India wants peace but is capable of giving a befitting reply if provoked, Prime Minister Narendra Modi said on Wednesday, his first remarks on the border clash between soldiers of the Indian and Chinese army in eastern Ladakh on Monday evening. PM Modi’s sharply-worded statement was aimed not just at reassuring the country that the government was taking steps to protect India’s sovereignty but was also designed to deliver a stern message to Beijing.

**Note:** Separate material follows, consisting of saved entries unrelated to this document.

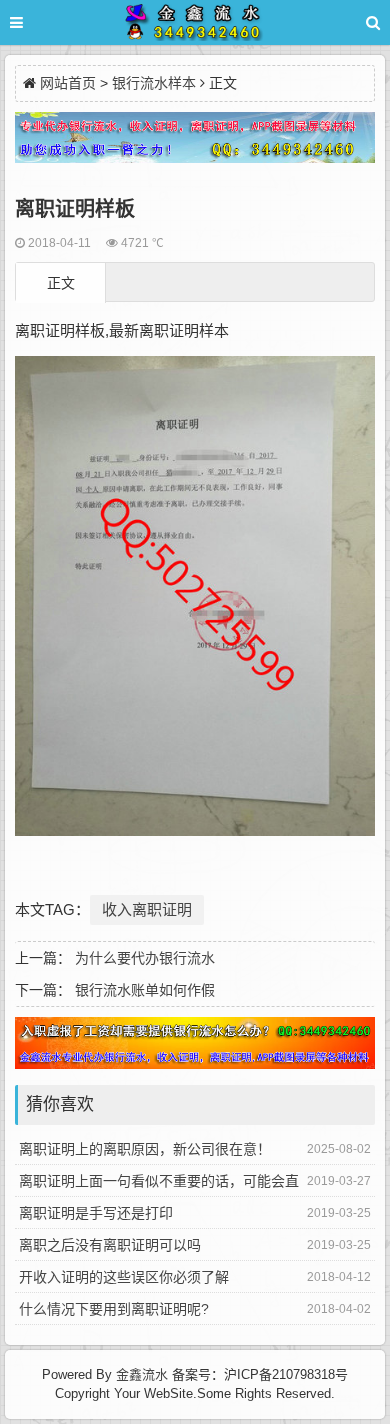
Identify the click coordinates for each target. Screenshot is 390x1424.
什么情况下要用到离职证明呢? (114, 1309)
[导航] (35, 22)
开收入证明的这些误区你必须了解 (124, 1277)
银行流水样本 (154, 83)
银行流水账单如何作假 (145, 990)
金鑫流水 (142, 1374)
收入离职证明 (147, 909)
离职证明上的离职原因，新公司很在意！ (145, 1149)
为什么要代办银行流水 (145, 958)
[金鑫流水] (195, 25)
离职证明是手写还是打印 (96, 1213)
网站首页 (68, 83)
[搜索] (373, 22)
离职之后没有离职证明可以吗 (110, 1245)
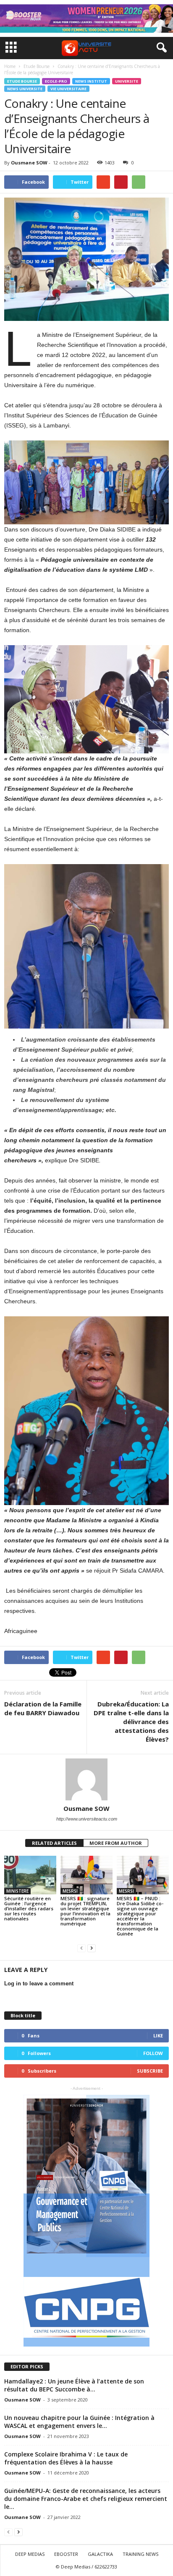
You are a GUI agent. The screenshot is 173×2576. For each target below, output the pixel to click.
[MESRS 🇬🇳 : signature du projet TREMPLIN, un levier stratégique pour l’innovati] (86, 1875)
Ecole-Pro (56, 81)
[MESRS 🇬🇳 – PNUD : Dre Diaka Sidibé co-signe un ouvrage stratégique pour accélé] (143, 1875)
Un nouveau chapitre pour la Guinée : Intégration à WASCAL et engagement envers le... (79, 2422)
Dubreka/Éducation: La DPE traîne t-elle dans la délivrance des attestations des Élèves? (131, 1721)
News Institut (91, 81)
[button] (160, 48)
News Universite (24, 88)
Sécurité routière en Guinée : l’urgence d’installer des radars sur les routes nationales (28, 1908)
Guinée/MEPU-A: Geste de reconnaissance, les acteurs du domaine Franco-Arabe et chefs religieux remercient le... (85, 2499)
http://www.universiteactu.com (86, 1818)
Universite (126, 81)
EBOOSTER (66, 2554)
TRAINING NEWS (140, 2554)
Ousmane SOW (29, 162)
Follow (153, 2053)
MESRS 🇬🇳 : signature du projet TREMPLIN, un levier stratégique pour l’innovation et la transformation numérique (85, 1911)
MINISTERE (17, 1891)
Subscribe (150, 2071)
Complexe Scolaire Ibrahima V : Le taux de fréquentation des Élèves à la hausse (66, 2458)
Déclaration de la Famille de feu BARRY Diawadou (42, 1708)
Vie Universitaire (68, 88)
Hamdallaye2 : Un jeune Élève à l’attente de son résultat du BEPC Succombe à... (74, 2385)
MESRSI (70, 1891)
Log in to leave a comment (38, 1983)
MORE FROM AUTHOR (115, 1843)
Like (158, 2035)
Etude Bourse (22, 81)
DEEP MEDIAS (30, 2554)
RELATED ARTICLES (54, 1843)
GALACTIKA (100, 2554)
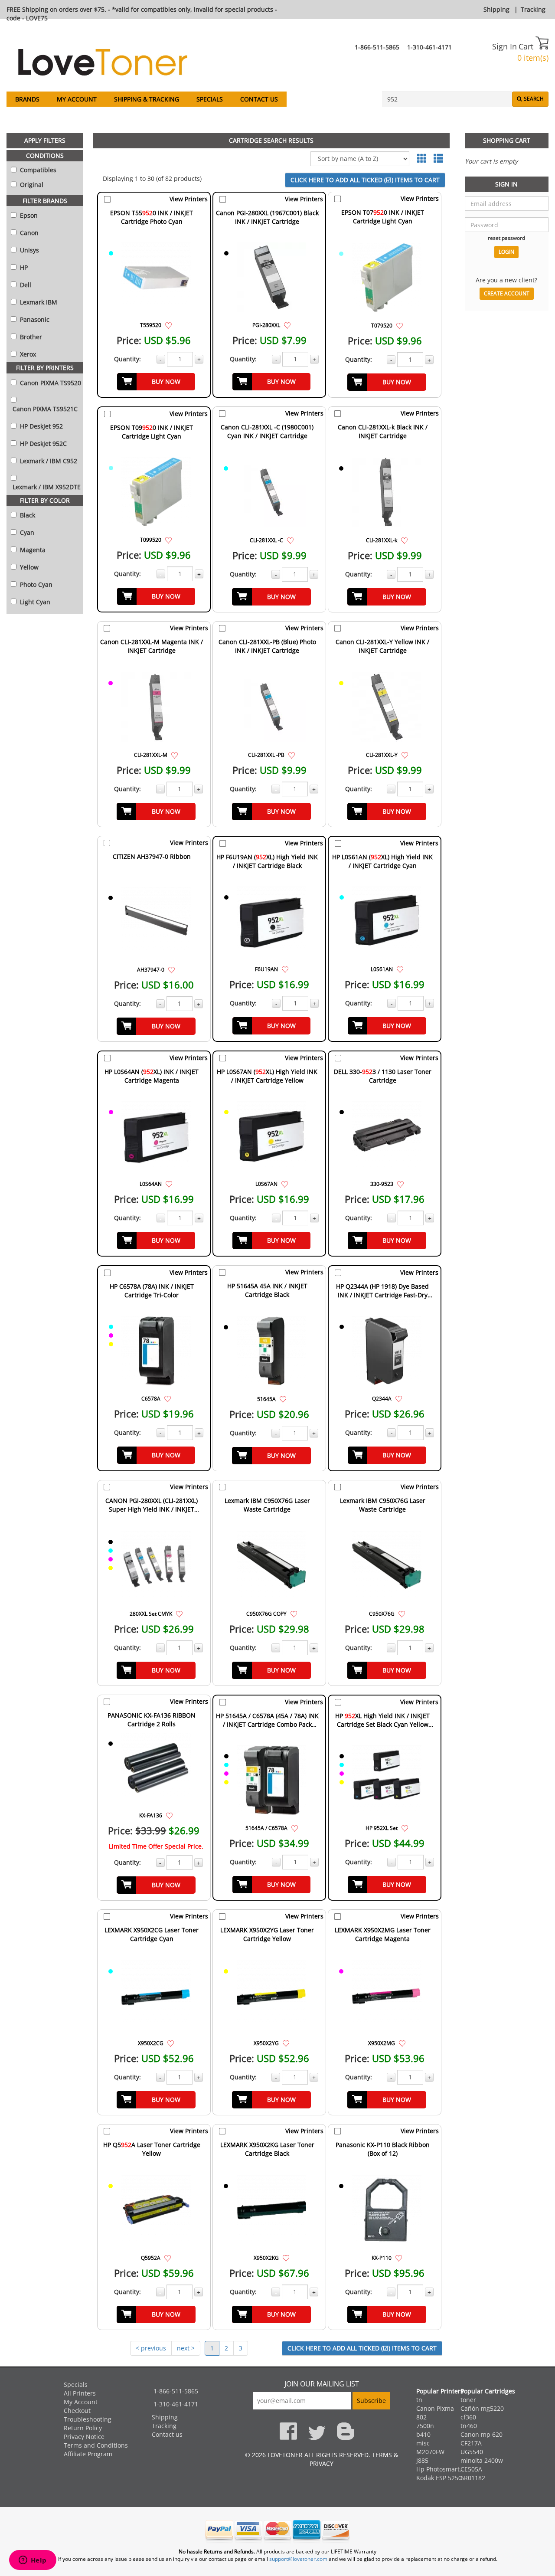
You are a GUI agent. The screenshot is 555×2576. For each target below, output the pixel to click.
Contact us (259, 99)
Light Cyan (34, 602)
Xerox (27, 354)
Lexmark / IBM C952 (47, 461)
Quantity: (127, 359)
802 (421, 2417)
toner (468, 2400)
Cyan (26, 532)
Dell (24, 285)
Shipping (496, 9)
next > (186, 2348)
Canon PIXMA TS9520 (49, 383)
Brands (27, 99)
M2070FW (430, 2452)
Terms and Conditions (96, 2445)
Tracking (533, 9)
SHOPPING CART (506, 140)
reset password (506, 237)
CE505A (471, 2469)
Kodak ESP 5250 (439, 2478)
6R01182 (472, 2478)
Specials (209, 99)
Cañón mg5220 (482, 2408)
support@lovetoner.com (298, 2559)
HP (23, 267)
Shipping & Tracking (146, 99)
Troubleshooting (87, 2419)
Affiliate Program (88, 2454)
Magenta (32, 550)
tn (419, 2400)
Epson (28, 215)
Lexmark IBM (37, 302)
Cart (527, 46)
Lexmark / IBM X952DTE (46, 487)
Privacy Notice (84, 2436)
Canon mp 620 (481, 2434)
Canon (28, 233)
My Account (77, 99)
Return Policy (83, 2428)
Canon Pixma (435, 2408)
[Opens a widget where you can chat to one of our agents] (32, 2561)
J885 (422, 2460)
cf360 (468, 2417)
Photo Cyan (35, 584)
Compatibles (37, 170)
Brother (30, 337)
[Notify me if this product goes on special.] (168, 325)
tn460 (468, 2426)
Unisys (28, 250)
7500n (425, 2426)
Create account (506, 293)
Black (26, 515)
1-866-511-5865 (377, 47)
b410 (423, 2434)
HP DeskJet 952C (42, 443)
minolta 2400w (481, 2460)
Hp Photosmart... (440, 2469)
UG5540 (471, 2452)
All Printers (80, 2393)
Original (30, 184)
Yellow (28, 567)
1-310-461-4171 (429, 47)
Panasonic (33, 319)
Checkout (77, 2410)
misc (423, 2443)
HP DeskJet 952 (40, 426)
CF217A (471, 2443)
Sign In (504, 46)
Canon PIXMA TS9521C (44, 409)
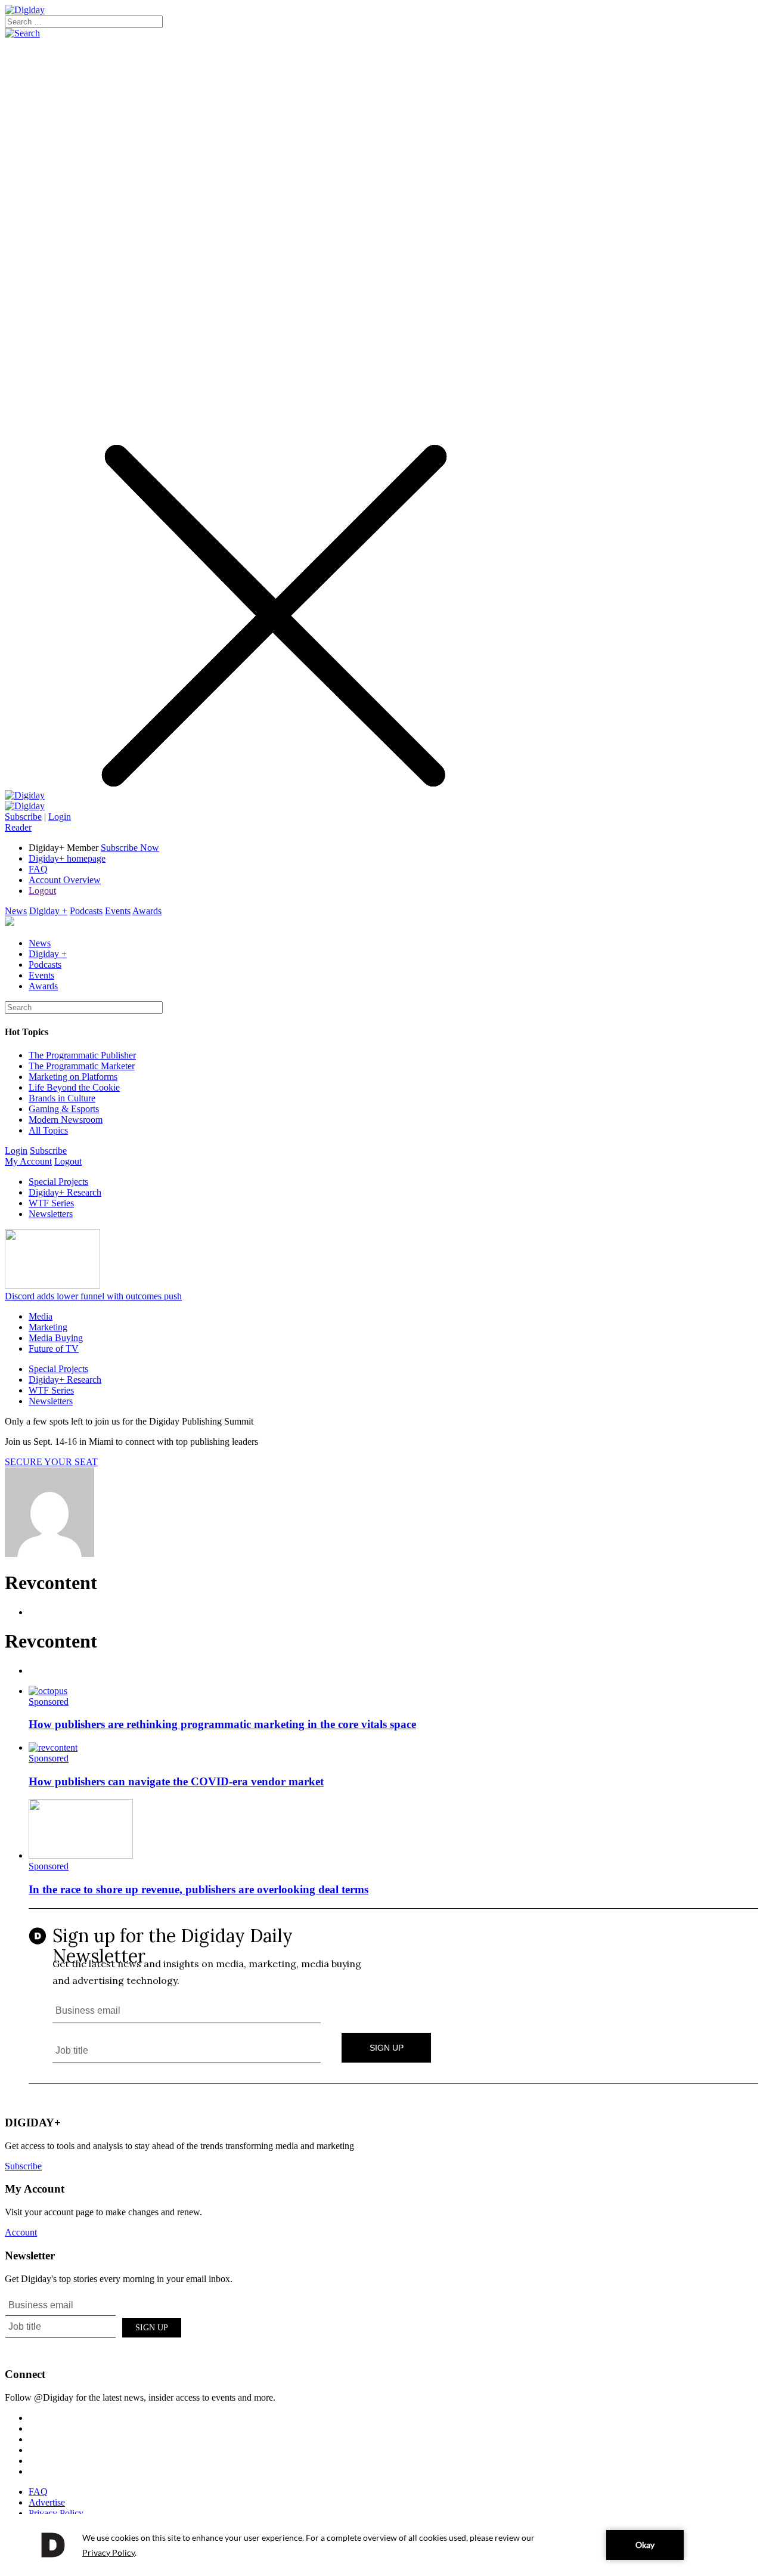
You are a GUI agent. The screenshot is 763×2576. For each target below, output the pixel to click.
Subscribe (23, 817)
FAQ (38, 869)
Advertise (47, 2502)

India has always promoted peace among nations, PM Modi said on Wednesday afternoon. PM Modi, who is meeting chief ministers via video conference on the Covid-19 pandemic, started with a reference to the border clash in Galwan Valley that cost 20 lives on the Indian side.
Over the next five minutes, PM Modi summarised his government’s stand on the clash and his determination not to let anyone stop India from retaliation if someone does target the country’s sovereignty.
In our neighbourhood, India’s constant effort has been that differences should not become disputes, PM Modi said a throwback to one of the principles that India and China had pledged themselves to at his meetings with Chinese President Xi Jinping.
India has blamed China for the border clash that New Delhi says could have been avoided had the Chinese soldiers scrupulously followed the agreement and not tried to unilaterally change the status quo in the Galwan region.
Colonel Santosh Babu and his men were outnumbered by the Chinese troops who attacked the Indian soldiers, but they still struck back at their adversary. In the process, Col Santosh, according to one estimate by the army, killed or critically injured over 40 Chinese soldiers including a commander of the People’s Liberation Army.
PM Modi referred to the extraordinary courage that they displayed.
“The country will be proud to know that they died after they killed their adversaries (Desh ko Is baat par garv hoga ki vae maarte, maarte, maren hai),” PM Modi said.